--- Start Extracted entries ---

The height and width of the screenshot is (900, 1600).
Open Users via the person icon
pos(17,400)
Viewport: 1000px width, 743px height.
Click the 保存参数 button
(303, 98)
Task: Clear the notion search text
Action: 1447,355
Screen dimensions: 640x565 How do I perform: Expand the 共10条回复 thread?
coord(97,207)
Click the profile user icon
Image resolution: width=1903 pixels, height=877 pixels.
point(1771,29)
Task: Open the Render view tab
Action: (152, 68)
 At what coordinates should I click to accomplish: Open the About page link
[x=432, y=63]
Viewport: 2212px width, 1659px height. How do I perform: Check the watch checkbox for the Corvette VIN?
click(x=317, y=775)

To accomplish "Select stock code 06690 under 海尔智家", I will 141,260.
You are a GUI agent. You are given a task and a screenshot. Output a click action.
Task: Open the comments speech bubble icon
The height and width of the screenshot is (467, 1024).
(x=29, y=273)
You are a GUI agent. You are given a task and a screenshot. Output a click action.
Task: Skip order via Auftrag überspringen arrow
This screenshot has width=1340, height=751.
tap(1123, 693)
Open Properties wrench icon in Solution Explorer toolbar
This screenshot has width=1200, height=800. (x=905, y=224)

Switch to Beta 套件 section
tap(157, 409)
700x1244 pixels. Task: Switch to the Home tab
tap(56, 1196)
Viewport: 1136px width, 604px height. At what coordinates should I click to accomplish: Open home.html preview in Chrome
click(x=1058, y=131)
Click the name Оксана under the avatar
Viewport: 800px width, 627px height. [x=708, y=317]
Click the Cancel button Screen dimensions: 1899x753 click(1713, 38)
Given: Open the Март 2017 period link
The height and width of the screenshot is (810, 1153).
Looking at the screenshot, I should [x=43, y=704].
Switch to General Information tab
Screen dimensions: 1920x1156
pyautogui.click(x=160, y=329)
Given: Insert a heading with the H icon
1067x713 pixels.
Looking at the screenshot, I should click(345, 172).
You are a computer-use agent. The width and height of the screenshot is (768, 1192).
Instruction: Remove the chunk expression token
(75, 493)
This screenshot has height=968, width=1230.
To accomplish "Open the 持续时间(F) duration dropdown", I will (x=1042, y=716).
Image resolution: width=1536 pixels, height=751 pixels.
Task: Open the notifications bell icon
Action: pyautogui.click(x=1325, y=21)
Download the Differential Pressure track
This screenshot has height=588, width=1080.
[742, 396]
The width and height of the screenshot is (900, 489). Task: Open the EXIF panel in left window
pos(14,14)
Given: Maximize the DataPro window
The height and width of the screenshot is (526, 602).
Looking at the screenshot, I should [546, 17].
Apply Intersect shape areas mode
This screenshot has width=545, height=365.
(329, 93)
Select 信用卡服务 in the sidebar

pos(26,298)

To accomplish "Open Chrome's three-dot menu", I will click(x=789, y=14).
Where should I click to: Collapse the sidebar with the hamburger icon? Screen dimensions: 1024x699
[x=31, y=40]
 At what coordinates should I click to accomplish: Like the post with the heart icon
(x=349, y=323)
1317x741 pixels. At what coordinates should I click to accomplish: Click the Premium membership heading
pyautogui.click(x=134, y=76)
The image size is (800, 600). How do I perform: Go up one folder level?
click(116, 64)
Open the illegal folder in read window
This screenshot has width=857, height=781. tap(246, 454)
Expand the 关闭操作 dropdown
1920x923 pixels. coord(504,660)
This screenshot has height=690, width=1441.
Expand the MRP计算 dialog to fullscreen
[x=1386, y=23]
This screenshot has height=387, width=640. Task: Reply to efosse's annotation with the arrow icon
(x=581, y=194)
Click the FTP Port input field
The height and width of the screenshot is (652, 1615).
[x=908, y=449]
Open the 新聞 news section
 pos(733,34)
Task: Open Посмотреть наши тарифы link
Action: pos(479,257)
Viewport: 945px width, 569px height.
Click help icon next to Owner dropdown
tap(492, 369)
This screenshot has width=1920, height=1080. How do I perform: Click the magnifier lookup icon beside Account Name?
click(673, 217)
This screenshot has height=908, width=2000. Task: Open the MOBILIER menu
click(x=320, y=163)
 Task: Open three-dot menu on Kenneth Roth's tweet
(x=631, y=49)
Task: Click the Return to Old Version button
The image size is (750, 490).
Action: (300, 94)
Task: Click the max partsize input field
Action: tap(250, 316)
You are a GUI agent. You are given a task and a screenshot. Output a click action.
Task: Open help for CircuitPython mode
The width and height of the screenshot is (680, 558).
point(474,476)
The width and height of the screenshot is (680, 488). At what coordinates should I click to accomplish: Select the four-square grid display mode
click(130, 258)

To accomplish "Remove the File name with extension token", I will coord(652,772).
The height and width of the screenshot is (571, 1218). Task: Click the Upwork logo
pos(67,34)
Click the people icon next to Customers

--- End Extracted entries ---

**Written task:** Copy the records above word for word.

**Full output:**
The height and width of the screenshot is (900, 1600).
Open Users via the person icon
pos(17,400)
Viewport: 1000px width, 743px height.
Click the 保存参数 button
(303, 98)
Task: Clear the notion search text
Action: 1447,355
Screen dimensions: 640x565 How do I perform: Expand the 共10条回复 thread?
coord(97,207)
Click the profile user icon
Image resolution: width=1903 pixels, height=877 pixels.
point(1771,29)
Task: Open the Render view tab
Action: (152, 68)
 At what coordinates should I click to accomplish: Open the About page link
[x=432, y=63]
Viewport: 2212px width, 1659px height. How do I perform: Check the watch checkbox for the Corvette VIN?
click(x=317, y=775)

To accomplish "Select stock code 06690 under 海尔智家", I will 141,260.
You are a GUI agent. You are given a task and a screenshot. Output a click action.
Task: Open the comments speech bubble icon
The height and width of the screenshot is (467, 1024).
(x=29, y=273)
You are a GUI agent. You are given a task and a screenshot. Output a click action.
Task: Skip order via Auftrag überspringen arrow
This screenshot has width=1340, height=751.
tap(1123, 693)
Open Properties wrench icon in Solution Explorer toolbar
This screenshot has width=1200, height=800. (x=905, y=224)

Switch to Beta 套件 section
tap(157, 409)
700x1244 pixels. Task: Switch to the Home tab
tap(56, 1196)
Viewport: 1136px width, 604px height. At what coordinates should I click to accomplish: Open home.html preview in Chrome
click(x=1058, y=131)
Click the name Оксана under the avatar
Viewport: 800px width, 627px height. [x=708, y=317]
Click the Cancel button Screen dimensions: 1899x753 click(1713, 38)
Given: Open the Март 2017 period link
The height and width of the screenshot is (810, 1153).
Looking at the screenshot, I should [x=43, y=704].
Switch to General Information tab
Screen dimensions: 1920x1156
pyautogui.click(x=160, y=329)
Given: Insert a heading with the H icon
1067x713 pixels.
Looking at the screenshot, I should click(345, 172).
You are a computer-use agent. The width and height of the screenshot is (768, 1192).
Instruction: Remove the chunk expression token
(75, 493)
This screenshot has height=968, width=1230.
To accomplish "Open the 持续时间(F) duration dropdown", I will (x=1042, y=716).
Image resolution: width=1536 pixels, height=751 pixels.
Task: Open the notifications bell icon
Action: pyautogui.click(x=1325, y=21)
Download the Differential Pressure track
This screenshot has height=588, width=1080.
[742, 396]
The width and height of the screenshot is (900, 489). Task: Open the EXIF panel in left window
pos(14,14)
Given: Maximize the DataPro window
The height and width of the screenshot is (526, 602).
Looking at the screenshot, I should [546, 17].
Apply Intersect shape areas mode
This screenshot has width=545, height=365.
(329, 93)
Select 信用卡服务 in the sidebar

pos(26,298)

To accomplish "Open Chrome's three-dot menu", I will click(x=789, y=14).
Where should I click to: Collapse the sidebar with the hamburger icon? Screen dimensions: 1024x699
[x=31, y=40]
 At what coordinates should I click to accomplish: Like the post with the heart icon
(x=349, y=323)
1317x741 pixels. At what coordinates should I click to accomplish: Click the Premium membership heading
pyautogui.click(x=134, y=76)
The image size is (800, 600). How do I perform: Go up one folder level?
click(116, 64)
Open the illegal folder in read window
This screenshot has width=857, height=781. tap(246, 454)
Expand the 关闭操作 dropdown
1920x923 pixels. coord(504,660)
This screenshot has height=690, width=1441.
Expand the MRP计算 dialog to fullscreen
[x=1386, y=23]
This screenshot has height=387, width=640. Task: Reply to efosse's annotation with the arrow icon
(x=581, y=194)
Click the FTP Port input field
The height and width of the screenshot is (652, 1615).
[x=908, y=449]
Open the 新聞 news section
 pos(733,34)
Task: Open Посмотреть наши тарифы link
Action: pos(479,257)
Viewport: 945px width, 569px height.
Click help icon next to Owner dropdown
tap(492, 369)
This screenshot has width=1920, height=1080. How do I perform: Click the magnifier lookup icon beside Account Name?
click(673, 217)
This screenshot has height=908, width=2000. Task: Open the MOBILIER menu
click(x=320, y=163)
 Task: Open three-dot menu on Kenneth Roth's tweet
(x=631, y=49)
Task: Click the Return to Old Version button
The image size is (750, 490).
Action: (300, 94)
Task: Click the max partsize input field
Action: tap(250, 316)
You are a GUI agent. You are given a task and a screenshot. Output a click action.
Task: Open help for CircuitPython mode
The width and height of the screenshot is (680, 558).
point(474,476)
The width and height of the screenshot is (680, 488). At what coordinates should I click to accomplish: Select the four-square grid display mode
click(130, 258)

To accomplish "Remove the File name with extension token", I will coord(652,772).
The height and width of the screenshot is (571, 1218). Task: Click the Upwork logo
pos(67,34)
Click the people icon next to Customers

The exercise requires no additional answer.